Ha pasado ya más de un mes desde aquella ignominiosa firma del contrato por el que se ejecutó en Madrid el traspaso del paquete accionarial mayoritario. De aquel día a hoy ya lo han visto. Se han sucedido acontecimientos a cual más deshonroso para la malparada honra de lo que un buen tiempo fue un club de fútbol glorioso. Desde aquel 4 de junio, la figura de Agapito Iglesias sobrevuela diaria y persistentemente el Real Zaragoza: antes de estar en disposición de recuperar el mando, si así lo quisiera, tras el incumplimiento por parte de los nuevos propietarios de la cláusula por la que debían abonar 8 millones a 30 de junio; y por supuesto después de esa fecha, cuando el control legal de la propiedad sigue sin pertenecerle, aunque le asiste un derecho de prenda que le otorga una posición de dominio y la realidad soterrada es la que es.

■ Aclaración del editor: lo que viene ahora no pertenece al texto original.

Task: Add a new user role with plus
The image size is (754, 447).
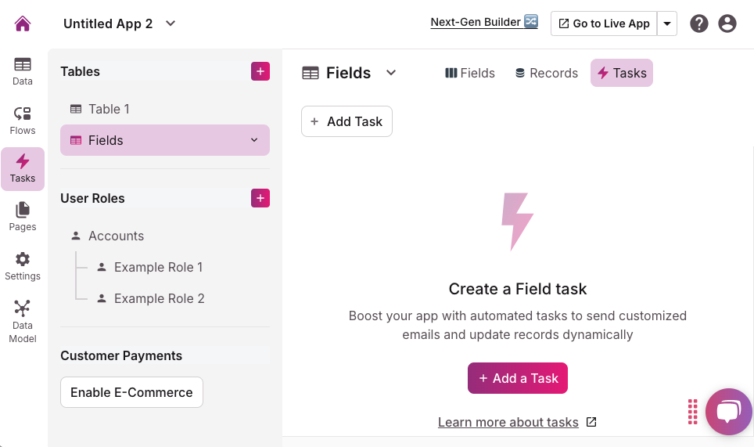Action: tap(260, 198)
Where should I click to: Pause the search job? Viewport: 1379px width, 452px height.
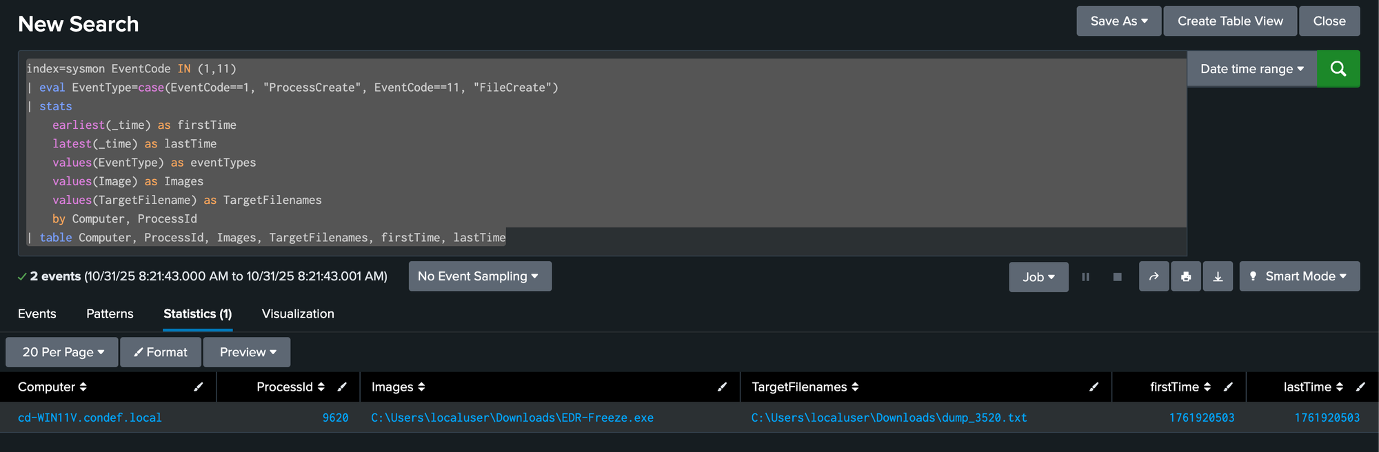pyautogui.click(x=1085, y=277)
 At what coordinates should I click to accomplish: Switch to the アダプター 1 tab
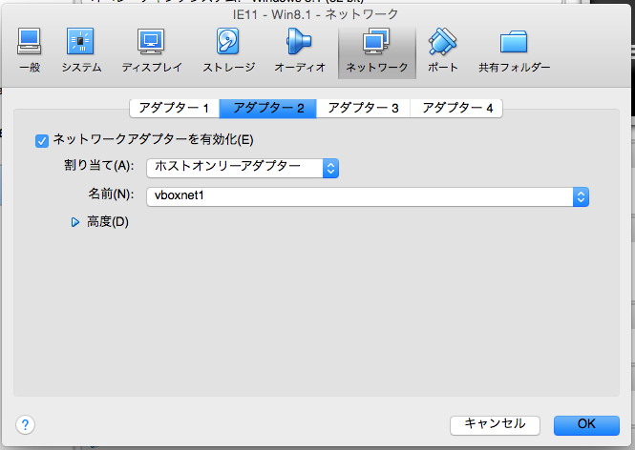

Agapito continúa controlando, supervisando, terciando, influyendo y participando en la mayoría de las cosas que suceden. Solo se le escapan algunas, que son las que quiere evitar a toda costa y para las que mueve sus cartas. Es como Ed Harris en El show de Truman. Tiene a la SAD rehén, en un mundo del que el zaragocismo quiere escapar, pero del que el hombre que mece la cuna no le permite huir. Mientras, el aficionado sufre. Y, a la vez, sueña ansioso con lanzar al fin aquel grito liberador: por si no volvemos a vernos, ¡buenos días, buenas tardes y buenas noches!